Nessuna spesa extra per avere il suono che sognavo da una vita.



Rispondi
di dale [user #2255] - commento del 13/02/2018 ore 08:56:53
"Burny, Greco, Tokai etc... dei primi anni 80 sono strumenti da perderci la testa. Quelli sì spesso si mangiano le CS attuali."

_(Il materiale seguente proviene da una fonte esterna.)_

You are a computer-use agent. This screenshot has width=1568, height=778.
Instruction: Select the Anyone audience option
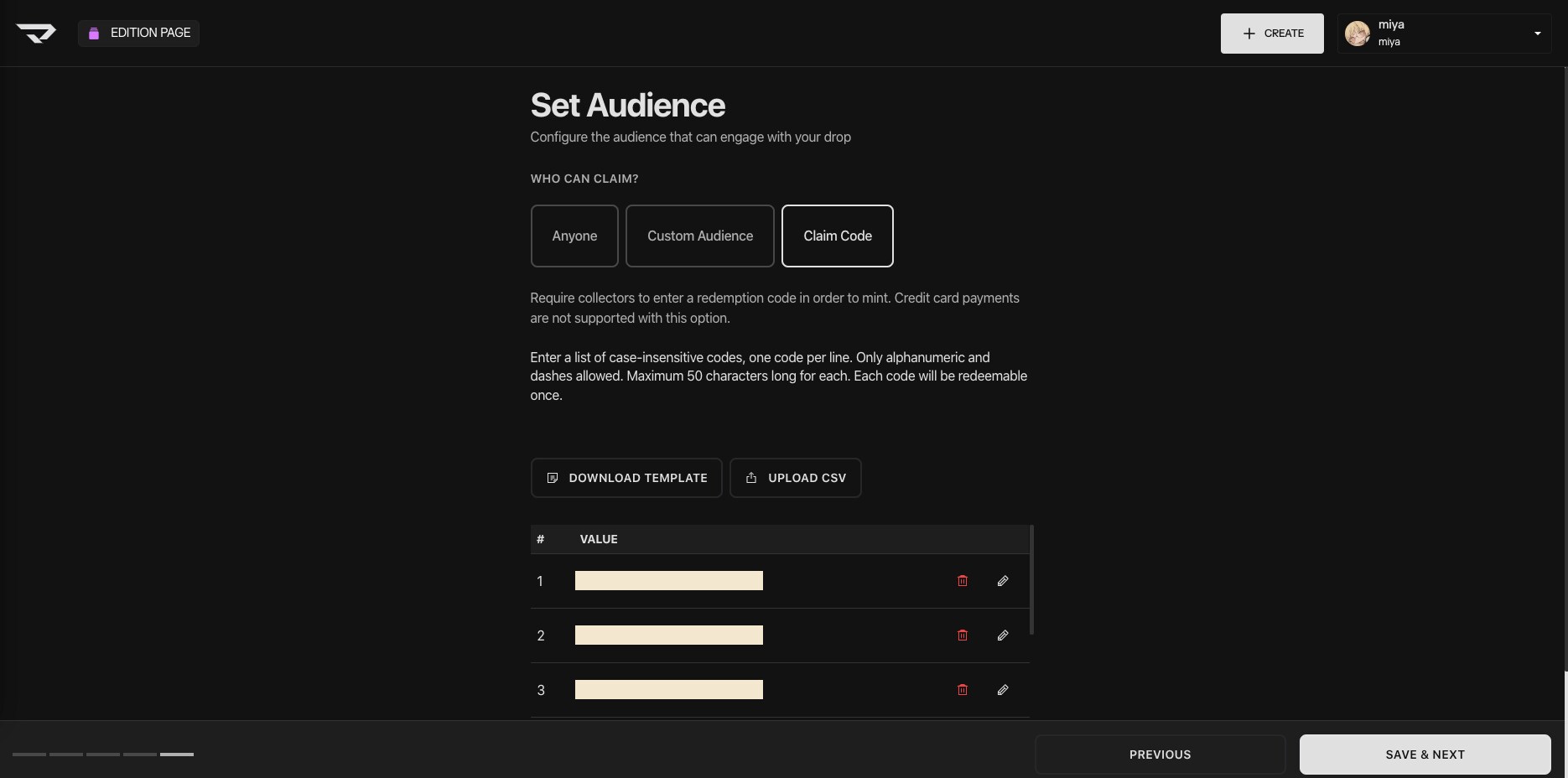574,236
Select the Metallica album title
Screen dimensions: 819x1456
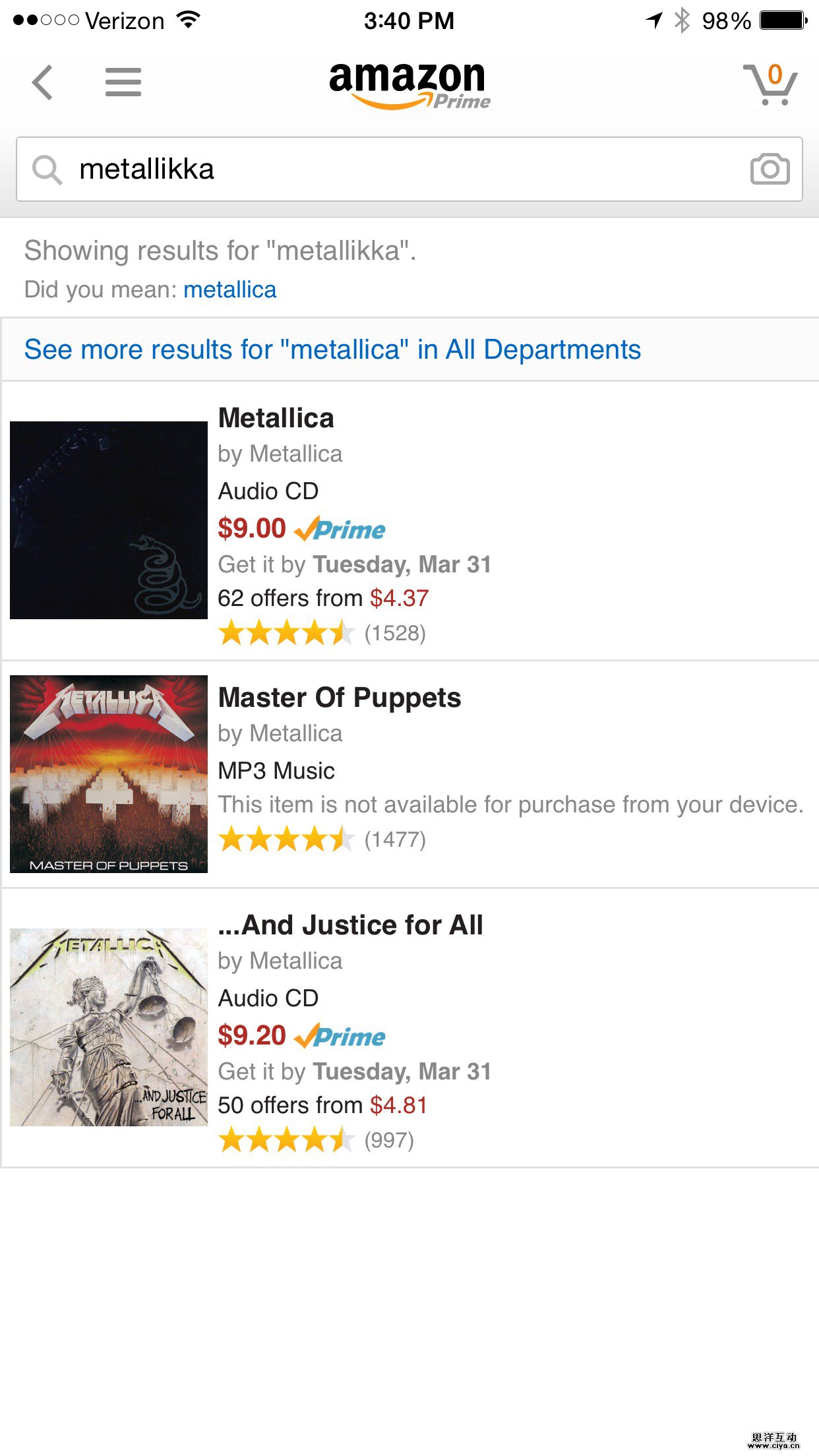(276, 418)
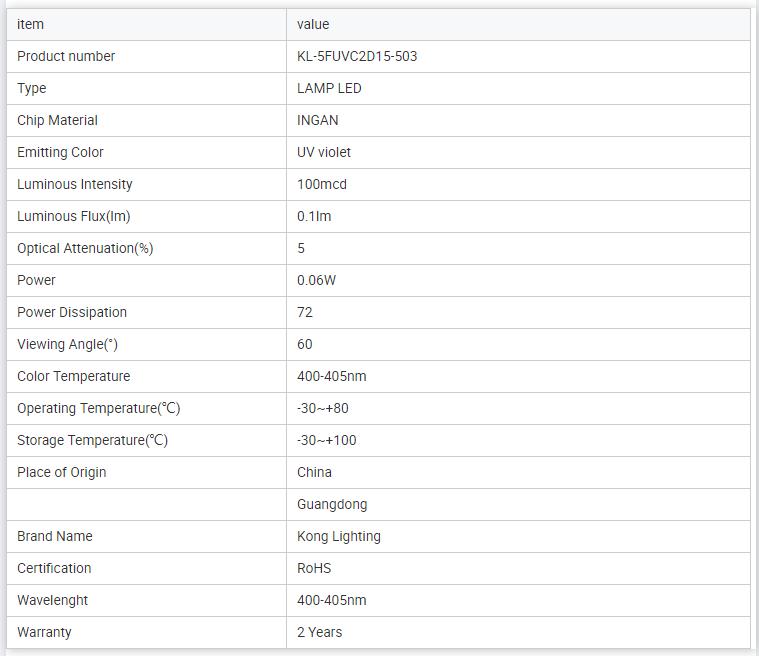Image resolution: width=759 pixels, height=656 pixels.
Task: Click the item column header
Action: click(x=30, y=24)
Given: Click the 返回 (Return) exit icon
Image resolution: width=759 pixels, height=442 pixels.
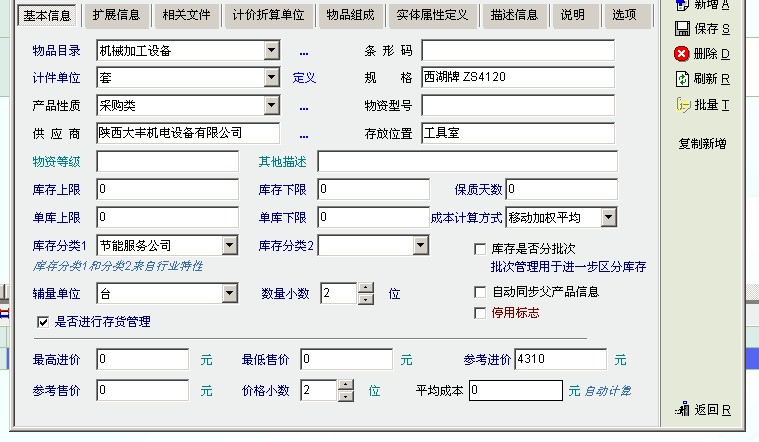Looking at the screenshot, I should coord(682,409).
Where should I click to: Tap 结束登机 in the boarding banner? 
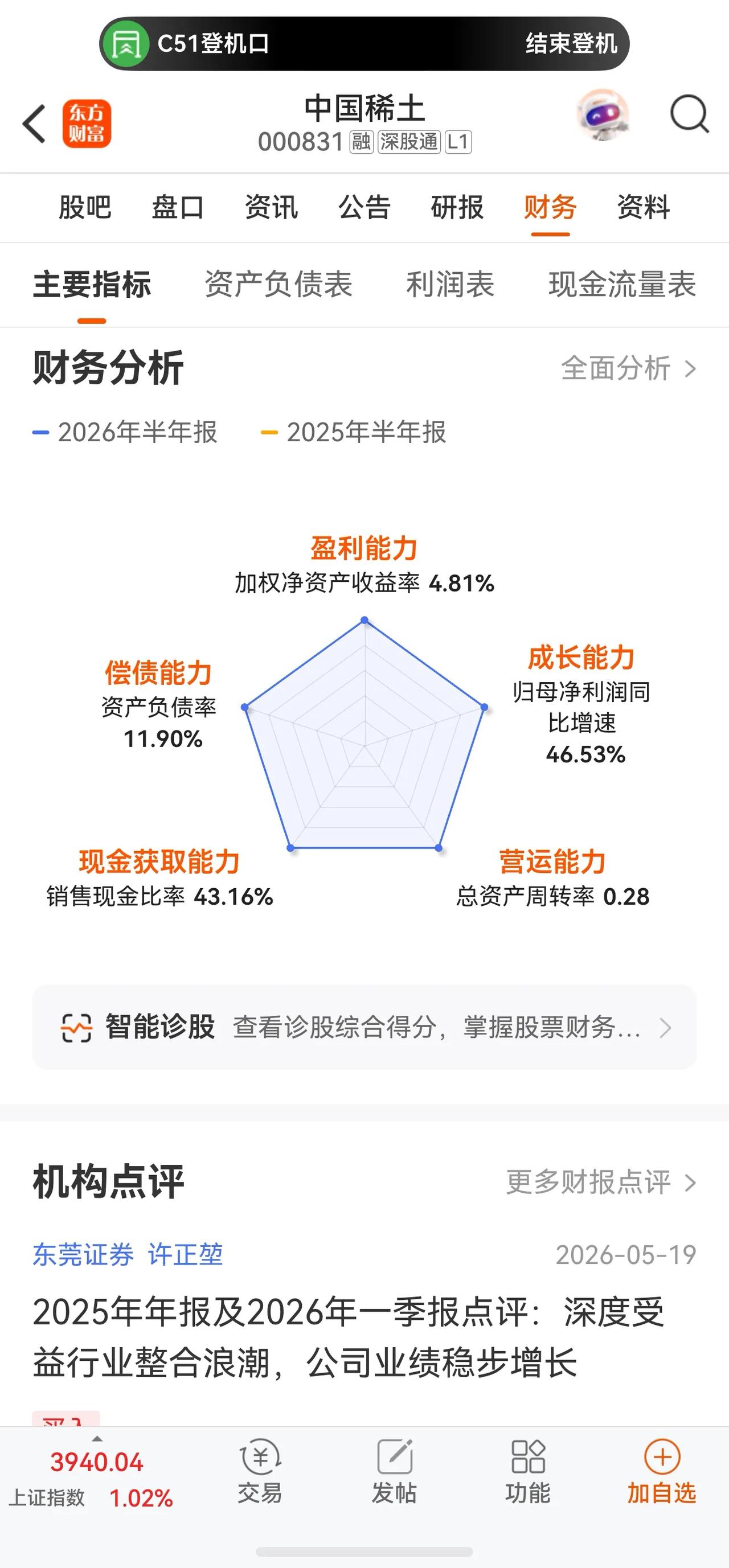tap(571, 44)
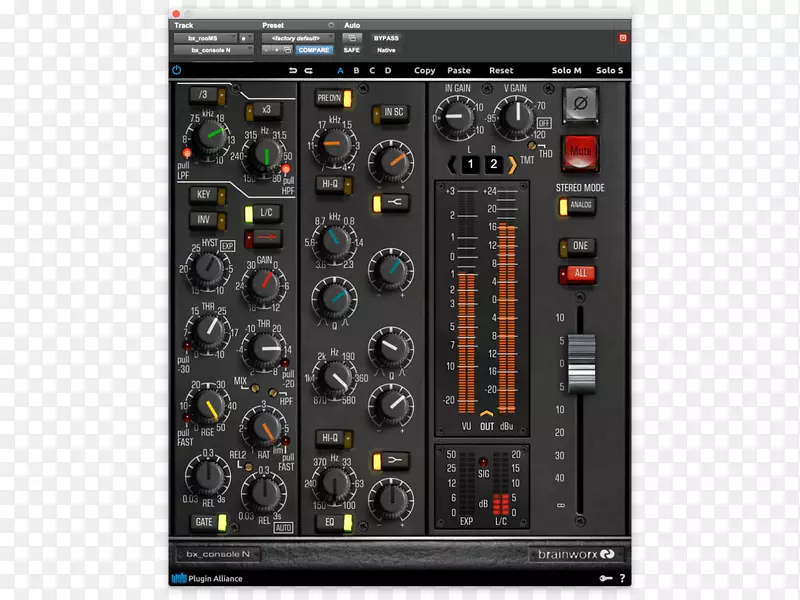Select settings slot D
Screen dimensions: 800x600
coord(388,71)
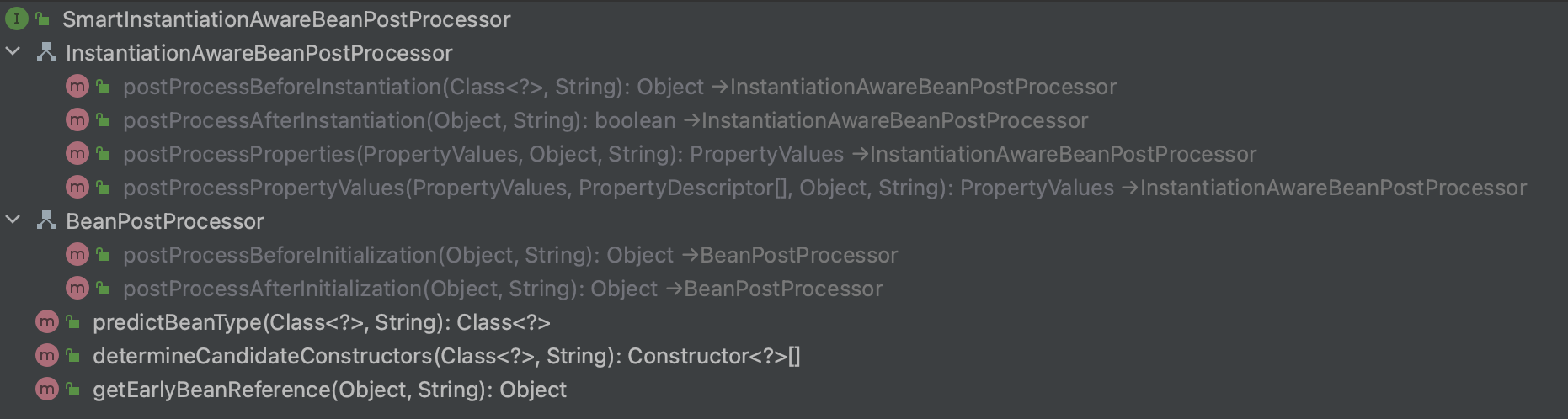Collapse the InstantiationAwareBeanPostProcessor group

pyautogui.click(x=13, y=52)
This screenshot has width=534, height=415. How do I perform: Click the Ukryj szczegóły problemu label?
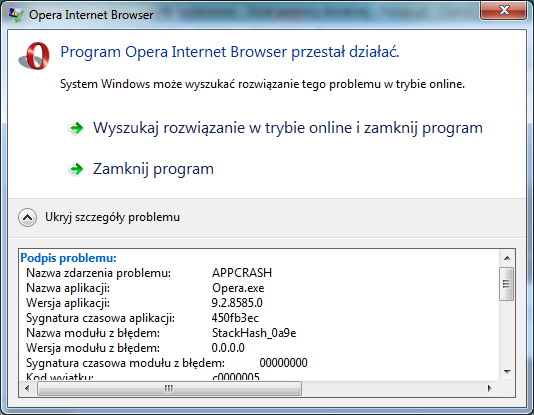(x=112, y=217)

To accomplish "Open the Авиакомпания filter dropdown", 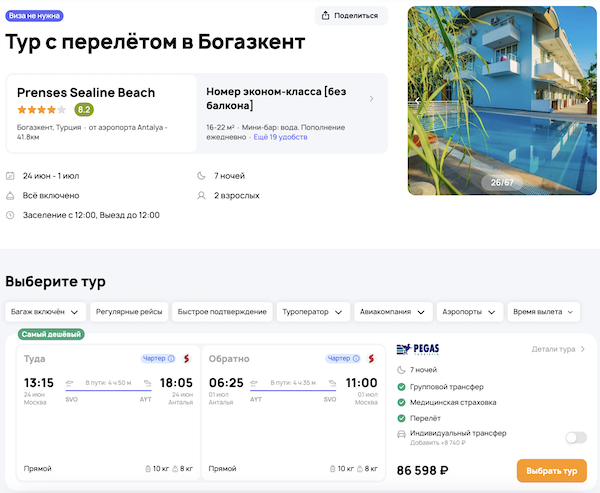I will 394,312.
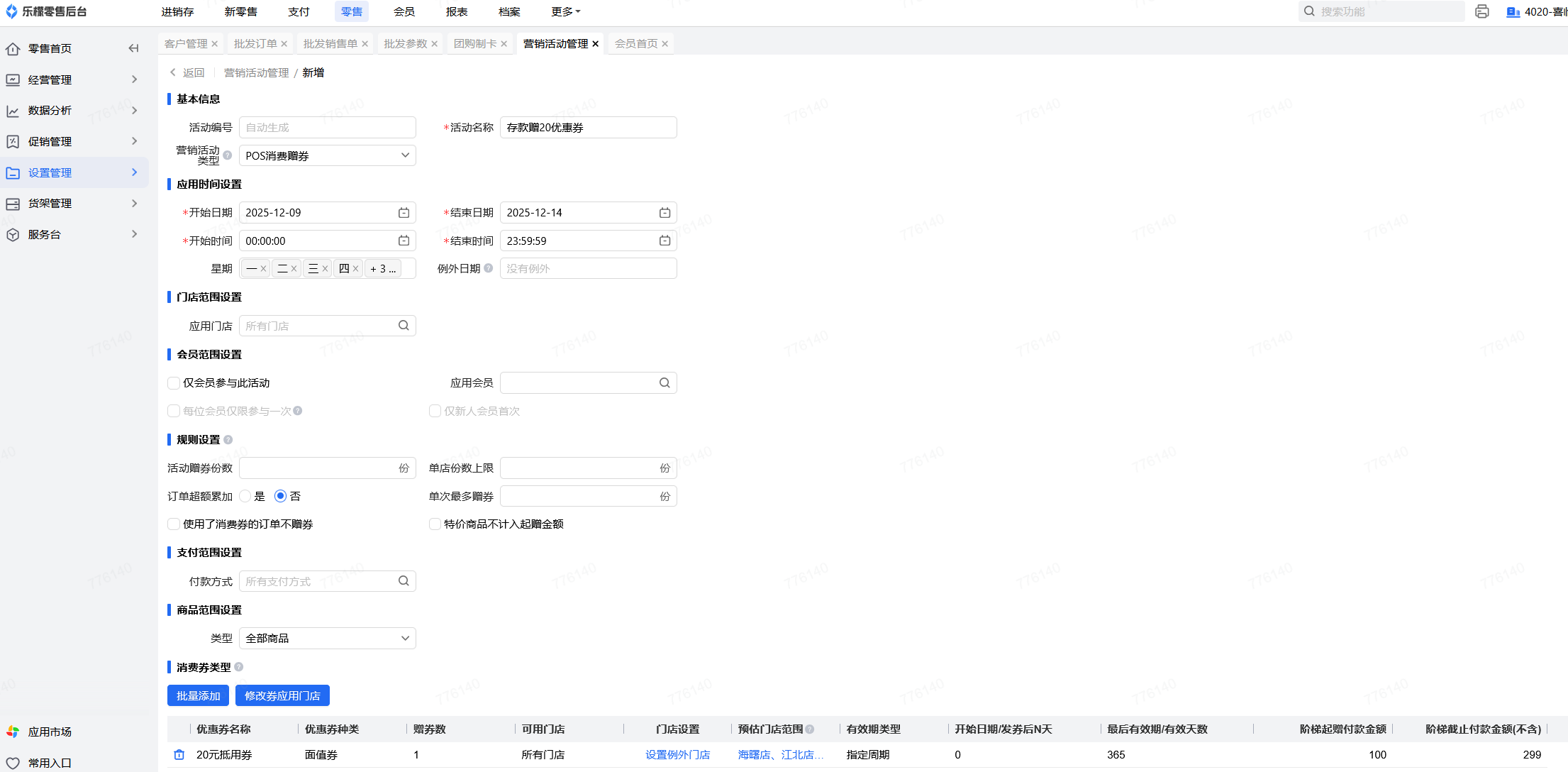This screenshot has height=772, width=1568.
Task: Select 是 radio for 订单超额累加
Action: [x=245, y=496]
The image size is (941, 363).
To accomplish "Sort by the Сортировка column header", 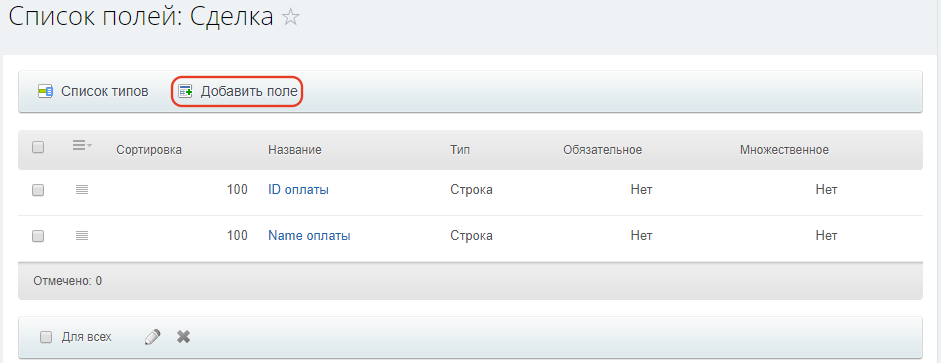I will (x=149, y=150).
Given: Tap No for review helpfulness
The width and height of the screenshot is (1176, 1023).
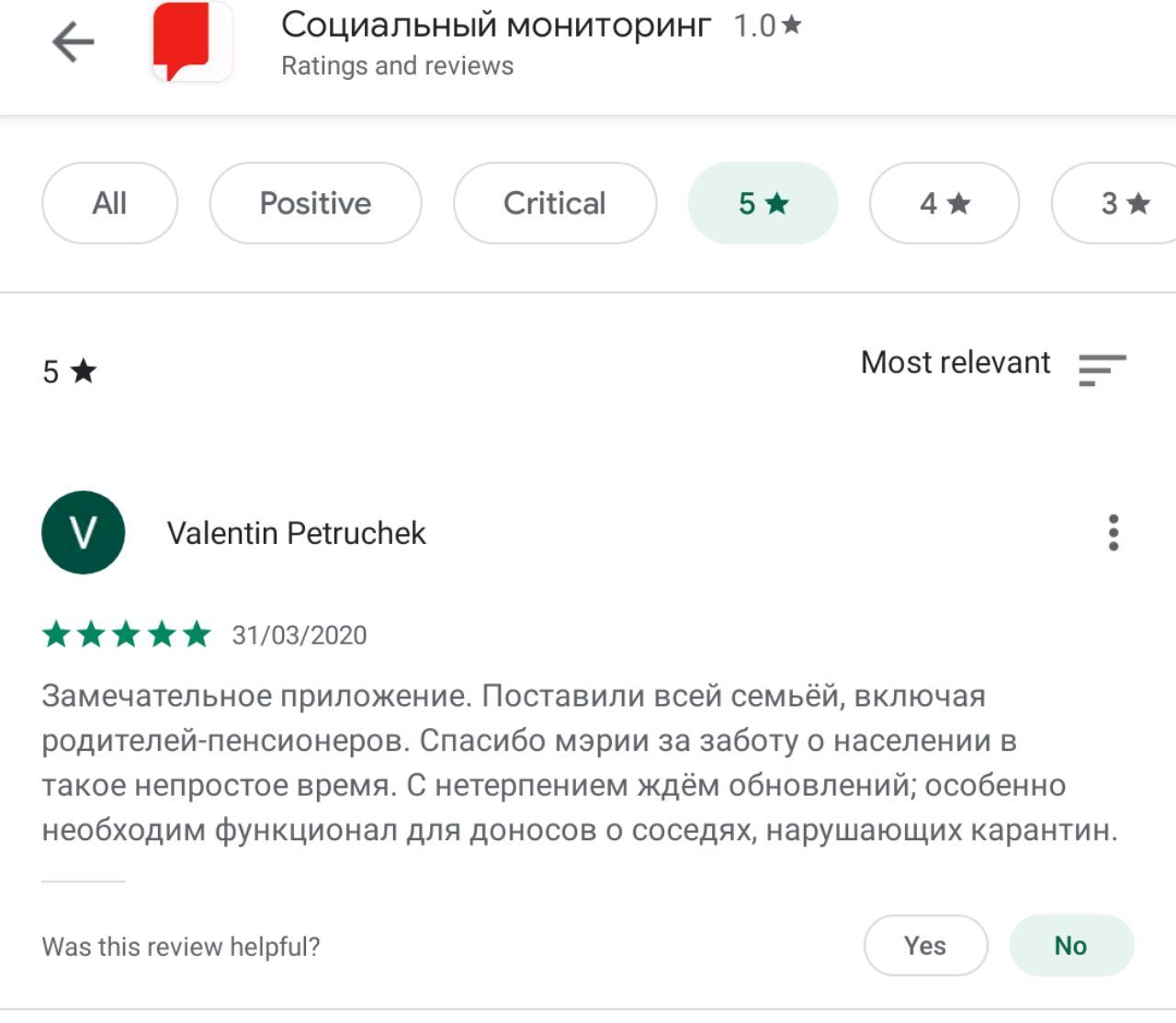Looking at the screenshot, I should tap(1071, 945).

Massimo rispetto per te e per le tue chitarre.
Però......
Queste affermazioni mi lasciano sempre un po' interdetto, però purtroppo non potendo fare un confronto A/B non posso contestare ciò che dici.
:-)
Rispondi
di IlsuonoDiDio [user #40203] - commento del 13/02/2018 ore 12:41:46
Non puoi fare il confronto perchè non hai una Made in Japan o una Custom Shop? :)
Rispondi
di dale [user #2255] - commento del 13/02/2018 ore 14:40:29
Non mi è mai capitato di provare queste jappo anni 80.
Rispondi
di IlsuonoDiDio [user #40203] - commento del 13/02/2018 ore 15:45:53
In giro per le fiere c'è quest'occasione. Se poi sei Pugliese o nelle vicinanze,puoi andare da lui...Io ne sono rimasto piacevolmente impressionato. Consiglio altamente l'esperienza. :)
Rispondi
di Luippo [user #44202] - commento del 12/02/2018 ore 11:35:13
Tra le copie piu` accreditate di les paul/stratocaster sono le prime Navigator (ESP) che in tempi moderni rimane la fascia di prodotti con il prezzo piu` alto dell`azienda nipponica. Sono ovviamente quasi impossibili da trovare, ho visto delle copie di LP standard eccezionali, le prime avevano proprio la scritta Les Paul sulla paletta
Rispondi
di Quick [user #26119] - commento del 12/02/2018 ore 11:48:43
Sono molto scettico in generale e di più in queste cose. Mi piacerebbe vederle belle sverniciate per confrontare la qualità dei legni con gli originali. E pure la qualità dell'assemblaggio. Come forse aveva fatto già un utente e liutaio piuttosto famoso. Dopo sul suono non discuto. Suonare suona pure una tavolaccia a cui si può inchiodare un pickup.
Rispondi
di Zoso1974 [user #42646] - commento del 12/02/2018 ore 13:00:01
Scettico sulla qualità dei materiali della Law Suite giapponesi anni 80?
Esiste una vasta documentazione online a riguardo... direi che c'è poco da essere scettici... comunque ci sta anche l'approccio se non vedo non credo.
Ma sarei più preoccupato di vedere cosa c'è sotto la vernice delle Gibson moderne a dire il vero...
Rispondi
di IlsuonoDiDio [user #40203] - commento del 12/02/2018 ore 15:25:07
Ho letto con piacere le vostre risposte. Io dallo Stand della persona intervistata al Second Hand ho imparato che la Greco che vendeva a 1200€ con i Maxon originali suonava già a livello di Gibson ben più prestigiose. Poi mi ha dato in mano la Epiphone con verniciatura alla Nitro che aveva modificato con dei pickup presi dagli originali (Li fa fare dal suo liutaio come scritto nell'articolo) e quella Epiphone mi mise i brividi...Aveva quell'espressività che riconoscevo nella Black Beauty in esposizione. Certo,più limitata,ma c'erano svariate decine di migliaia di € di differenza...Avessi avuto la carta di credito o i contanti, ora quella chitarra sarebbe con me. Purtroppo Equitalia mi ha portato via quella possibilità; poi sono un vecchio suonatore, ci farei i cream al massimo. Però, ostrica...Sapeva il fatto suo! E queste chitarre meritano di essere provate con gli occhi chiusi (soprattutto il logo sulla paletta) ed orecchie e mente aperta!
Rispondi
di telecrok [user #37231] - commento del 12/02/2018 ore 16:28:08
Quello che penso delle made in Japan primi anni 80 l'ho espresso più volte, specialmente riguardo alle sole Les Paul Tokai Reborn e Love Rock o Strato Springy Sound con PU serie "E" e "U" dove per tutte gli anni buoni sono 81, 82 e 83, pertanto non aggiungerò altro perché bisogna provarle se si ha la possibilità ma invito a guardare questo link:
Cercate www.japanguitars.co.uk. ed entrate nello specifico, lasciate stare i modelli anni 2000, cercate i modelli primi anni 80.
E' un Link vecchio e non è aggiornato, strano ci sia ancora, comunque rifatevi gli occhi, specialmente invito a farlo gli scettici.
Buon divertimento e frustrazione (almeno per me) visto che non posso aggiungere altri esemplari di pregio alla mia pur misera collezione.